Toda la experiencia acumulada durante estos meses de teletrabajo debiera haber servido a nuestros responsables públicos para acometer una reforma del trabajo a distancia que permitiera mejorar el marco legal, colmando las carencias de la anterior regulación y consolidando el salto exponencial experimentado por el teletrabajo en nuestro país. La inmensa mayoría de los teletrabajadores -más del 70 por ciento- quieren seguir siéndolo y las empresas han comprobado que el teletrabajo, al que muchas eran reacias, puede ser un instrumento de productividad y flexibilidad precioso. Hubiera bastado al efecto una aproximación pragmática a la realidad, esto es, una reforma del art. 13 del Estatuto, ahora vacío de contenido, que no desgajase el trabajo a distancia de la norma general sino que introdujera en este precepto legal las reformas e innovaciones necesarias para colmar las carencias detectadas.

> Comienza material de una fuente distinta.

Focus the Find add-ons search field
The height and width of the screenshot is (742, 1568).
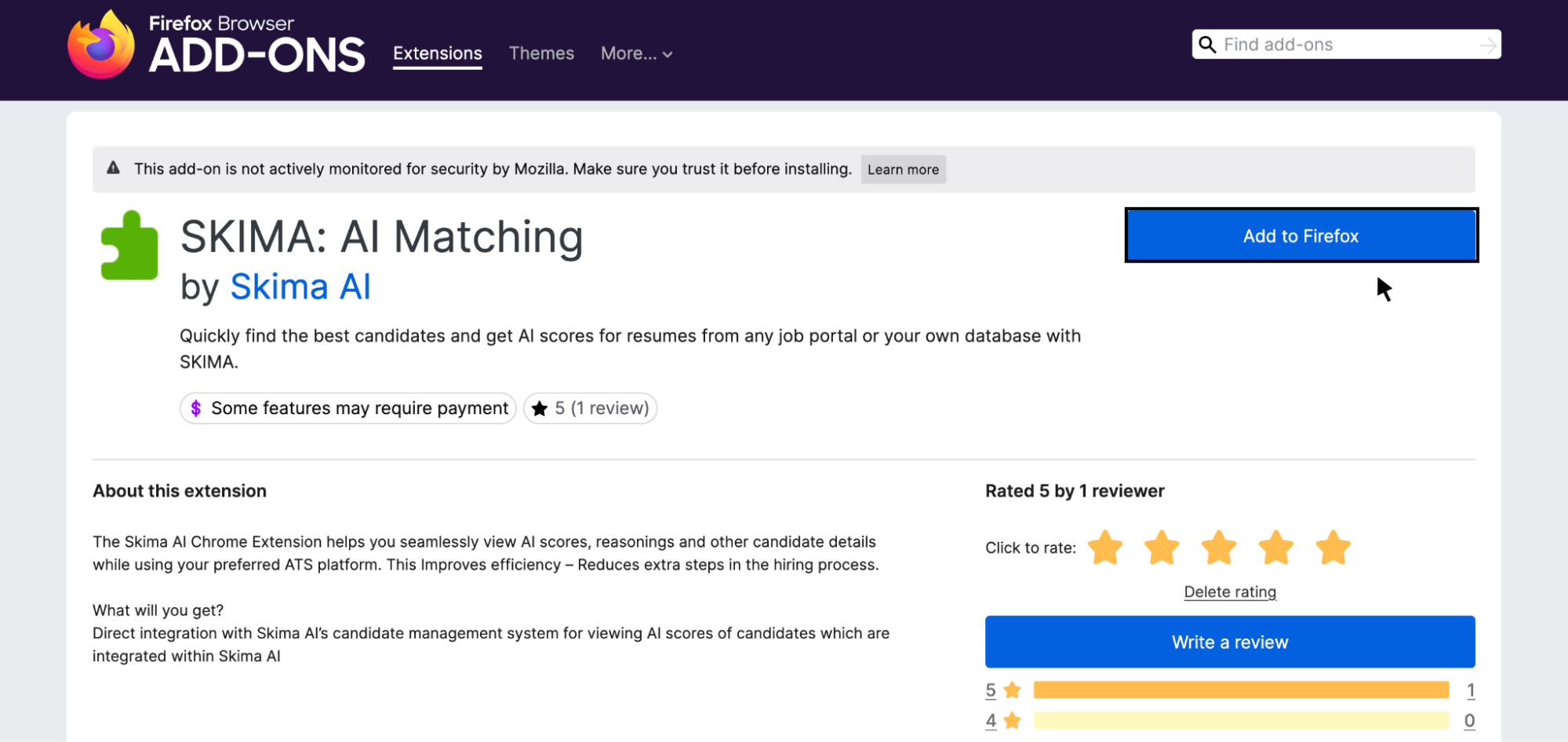click(1345, 45)
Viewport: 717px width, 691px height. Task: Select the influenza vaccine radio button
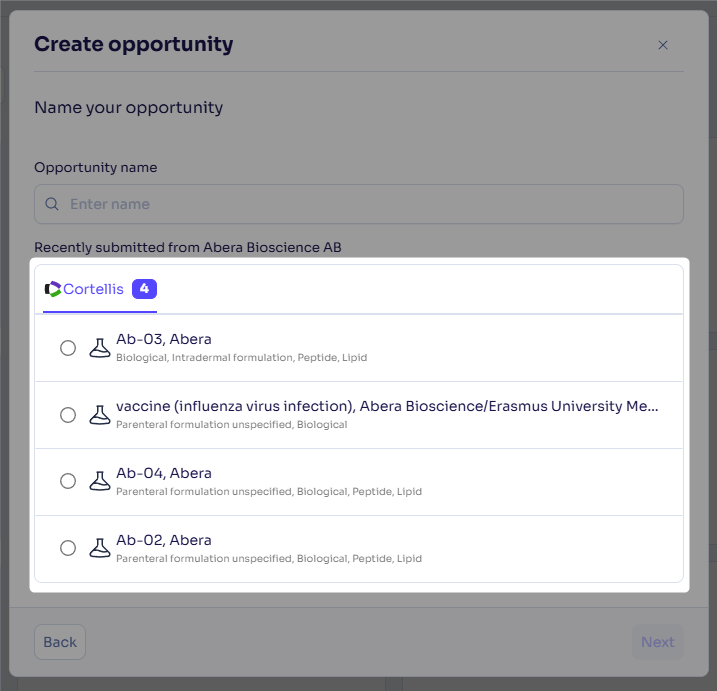[68, 415]
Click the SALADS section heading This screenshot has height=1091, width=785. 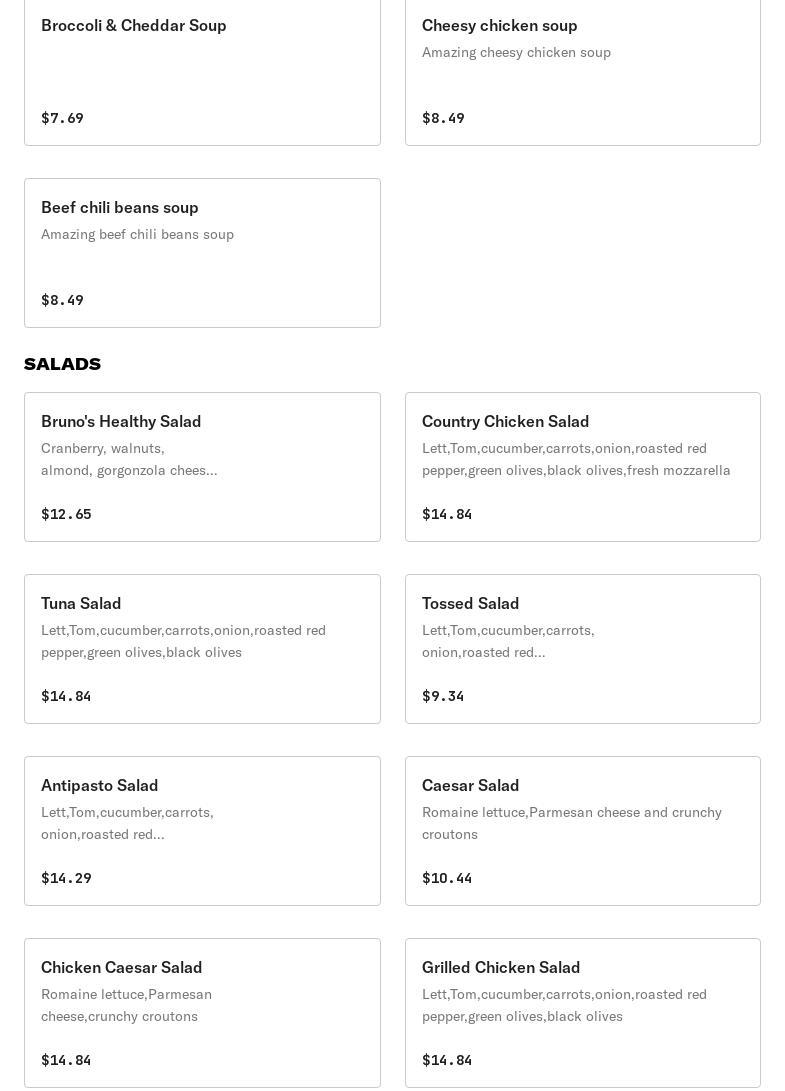point(63,364)
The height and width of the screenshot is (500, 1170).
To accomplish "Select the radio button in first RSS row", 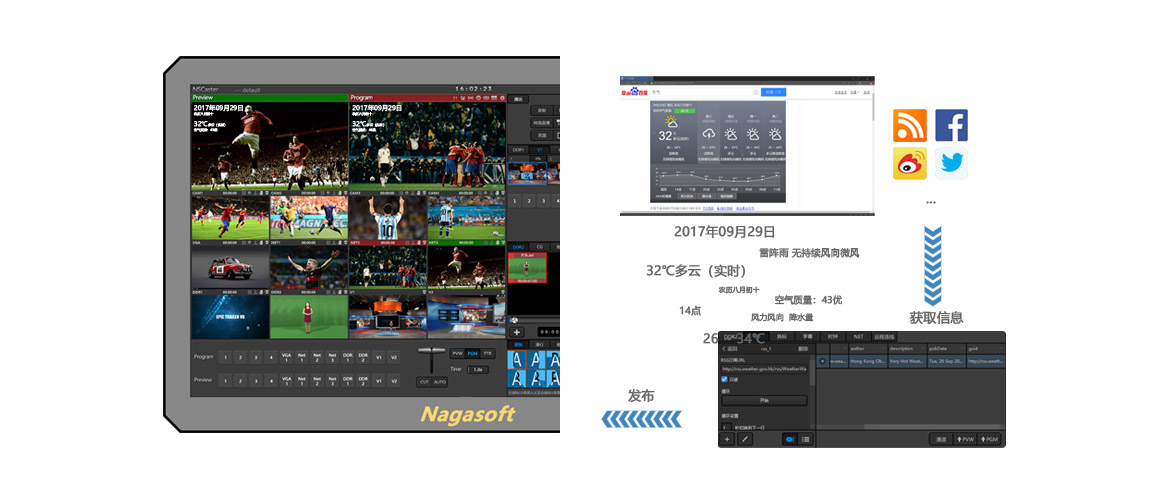I will tap(822, 361).
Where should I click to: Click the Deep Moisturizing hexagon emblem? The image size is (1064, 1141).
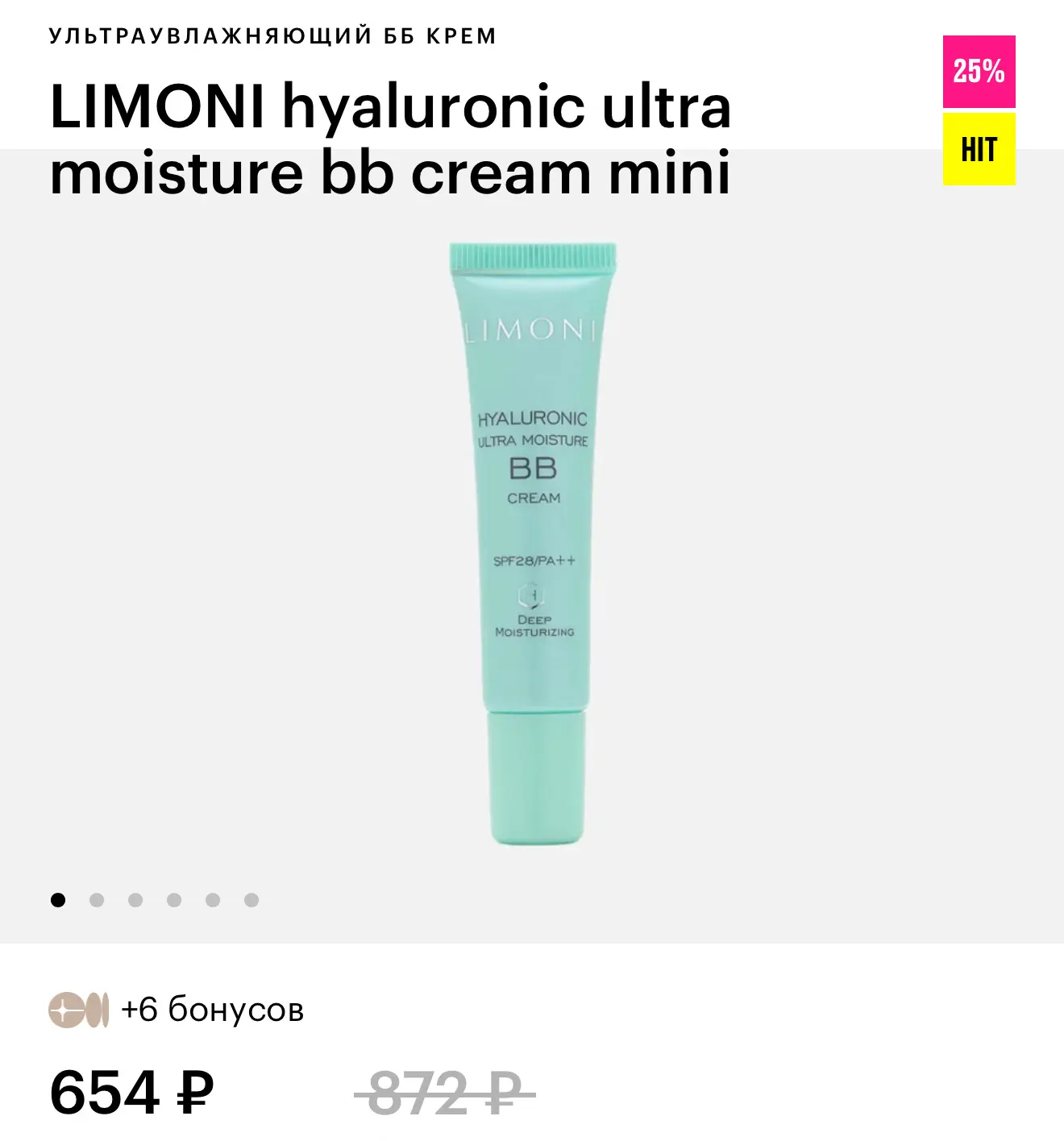(x=533, y=596)
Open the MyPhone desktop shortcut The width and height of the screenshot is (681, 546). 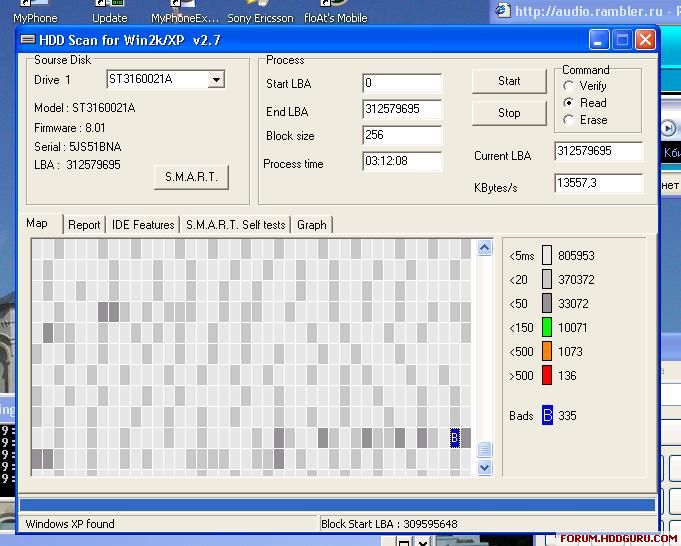[x=35, y=13]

No ha sido esta la opción del legislador. Frente a la prudencia y el pragmatismo han primado el apresuramiento, la ideología y el marketing, y el resultado es una norma, el Real Decreto Ley 28/2020, de 22 de septiembre de trabajo a distancia, que dista de ser el marco de seguridad jurídica que el momento requiere y que, muy probablemente, en vez de servir para consolidar el teletrabajo instaurado durante la pandemia constituya una llamada a la involución y restauración del trabajo presencial.
Las insuficiencias del nuevo marco legal son de mayor cuantía. De una parte, el instrumento jurídico utilizado, el real decreto-ley, a la luz del ámbito de aplicación que la propia norma determina, carece de sustento constitucional. El teletrabajo que podría justificar una regulación urgente, el derivado de la pandemia, queda excluido de la regulación de urgencia y ahora se rige por la ‘normativa laboral ordinaria’, que resulta ser el Estatuto de los Trabajadores pero sin el viejo art. 13, marco jurídico que sirvió a su implantación y que el RDL deroga. La nueva regulación legal es, además, una regulación parcial, pues deja en una especie de limbo regulatorio a aquellos trabajadores que trabajan a distancia menos del treinta por ciento de su jornada. De otra parte, la norma peca de retórica y defectuosa: innecesariamente reproduce derechos que el teletrabajador tenía ya reconocidos y regula de forma parca y problemática los nuevos derechos que contempla, tal es el caso de los derechos a la dotación y mantenimiento de medios y al abono y compensación de gastos. La regulación de los poderes empresariales del RDL merece mención aparte. No es que los cercene, cosa que hace; es que complica innecesariamente su ejercicio al diversificar su regulación según se trate del trabajo presencial o a distancia y según que la condición de trabajo en cuestión venga o no regulada en el acuerdo de trabajo a distancia. Se trata, en fin, de una norma incompleta, impracticable sin el concurso de la negociación colectiva a la que llama hasta en veintidós ocasiones. La tarea encomendada por la norma a la negociación colectiva es tanta que, en ocasiones, parece el reconocimiento de la incapacidad reguladora de la propia Ley.
Debiera aprovecharse la tramitación parlamentaria del Real Decreto Ley como proyecto de Ley para remediar estas y otras carencias. De lo contrario, mucho me temo que el paso de gigante dado en la implantación del teletrabajo en nuestro país tenga vuelta atrás y que muchas empresas se refugien en el umbral del treinta por ciento de la jornada que la norma prevé para evitar su aplicación.